Apply restrictions to WP REST-API JSON

  • Resolved onigi

    (@onigi)


    7 years, 3 months ago

    Hi, I have a membership website and I restrict the access to content and taxonomies using Groups (Groups, Restrict Categories, WooCommerce).

    I have disabled the WP REST-API JSON because the restictions are not working.

    I.e. the results of http://mywebsite.com/wp-json/wp/v2/posts/ include all the posts, not only the ones the user should be able to read.

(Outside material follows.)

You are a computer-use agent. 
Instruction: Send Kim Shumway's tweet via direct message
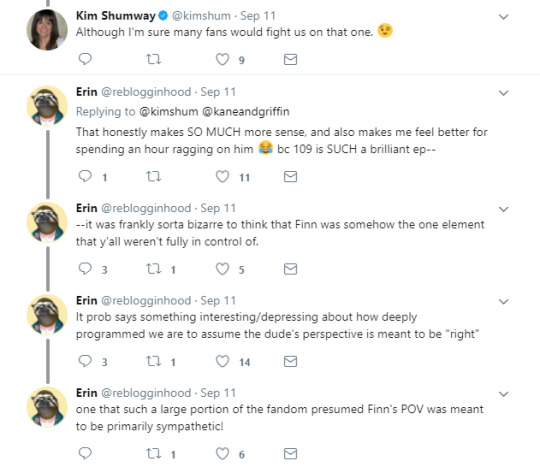click(290, 60)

    There is a way to apply the Group restriction to WP REST-API JSON results?

    Many thanks!

    • This topic was modified 7 years, 3 months ago by onigi.
    • This topic was modified 7 years, 3 months ago by onigi.
Viewing 4 replies - 1 through 4 (of 4 total)
  • Plugin Author Kento

    (@proaktion)

    7 years, 2 months ago

    Hi,

    Many thanks for pointing out the issue.

    Based on what I’ve seen, currently restricted entries can come up when requested directly, e.g. http://example.com/wp-json/wp/v2/posts/453 although no content is provided. Although the entry returned does not provide the protected post’s content (it’s an empty string so our content filter seems to be applied), it does reveal the existence of the post to an unauthorized user so this is a security issue. I’m not sure yet why this happens because the protected method WP_REST_Posts_Controller::get_post() that handles this actually uses the function get_post() which should have Groups’ filters applied; these would eliminate the post from the results and the query should return no post, but it seems they are not called … so this needs to be fixed.

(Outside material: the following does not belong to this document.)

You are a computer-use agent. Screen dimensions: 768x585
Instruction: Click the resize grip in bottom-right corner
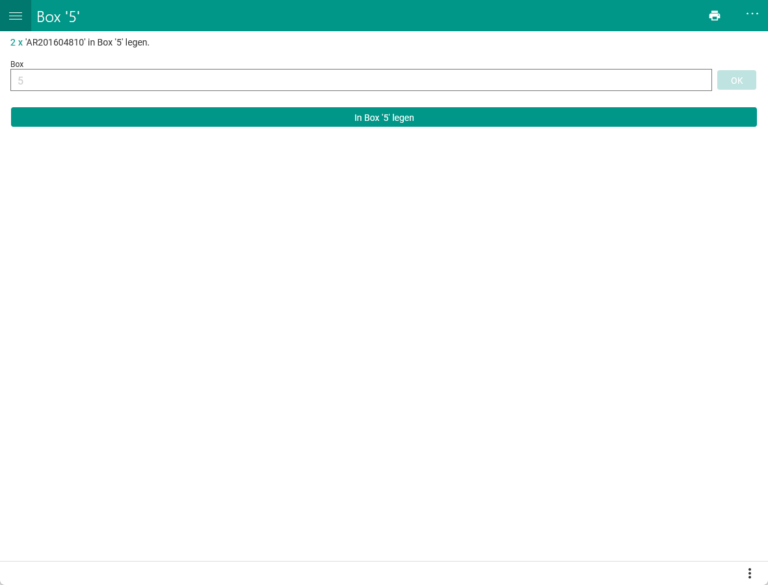click(x=764, y=581)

    If we query for posts in a category, e.g. http://example.com/wp-json/wp/v2/posts?categories=1&order=desc&orderby=date, any protected posts are in fact excluded from the results, so here all filters seem to be applied correctly.

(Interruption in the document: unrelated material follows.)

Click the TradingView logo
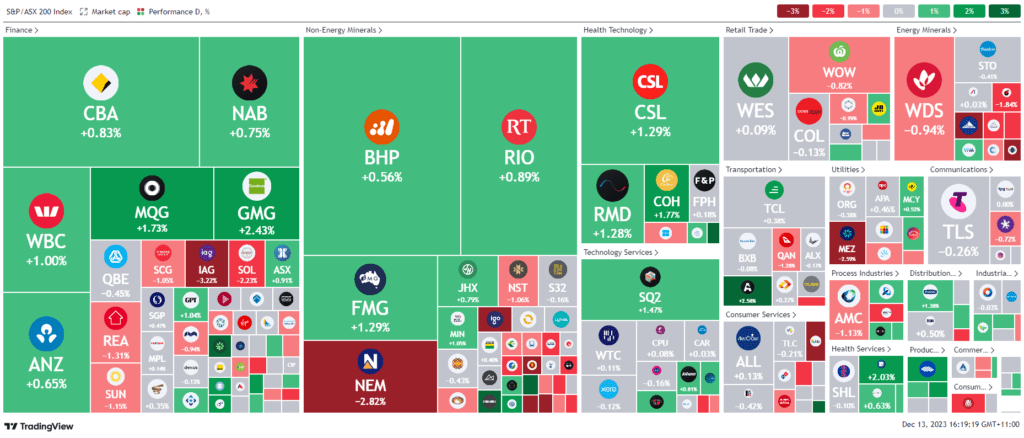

    In any case, this must be fixed as soon as possible – I’ll follow up here.

    Meanwhile, if there’s anything else you have observed or would like to point out related to this issue, I’d appreciate your and anyone’s comments.

    • This reply was modified 7 years, 2 months ago by Kento. Reason: spelling
    Plugin Author Kento

    (@proaktion)

    7 years, 2 months ago

    FYI The new version 2.3.0 has just been released which takes care of the requests to single posts. I’ll mark this as resolved but please let me know if you see any further issues.

    quocpt

    (@quocpt)

    7 years, 2 months ago

    Hi Kento,

    For query all posts which only accessible to groups by calling : http://example.com/wp-json/wp/v2/posts/. It will loaded posts as for unregisted users, no matter which logged group users.

    Do you have a reference document for implement this: posts of group A will only diplays for group A users logged in by calling WP REST API?

    • This reply was modified 7 years, 2 months ago by quocpt.
    Plugin Author Kento

    (@proaktion)

    7 years ago

    Hi @quocpt,

    You need to have your user authenticated to have the protected posts included.

    Useful resources:

    – Authentication https://developer.wordpress.org/rest-api/using-the-rest-api/authentication/
    – a Basic Authentication plugin for tests https://github.com/WP-API/Basic-Auth

Viewing 4 replies - 1 through 4 (of 4 total)
  • The topic ‘Apply restrictions to WP REST-API JSON’ is closed to new replies.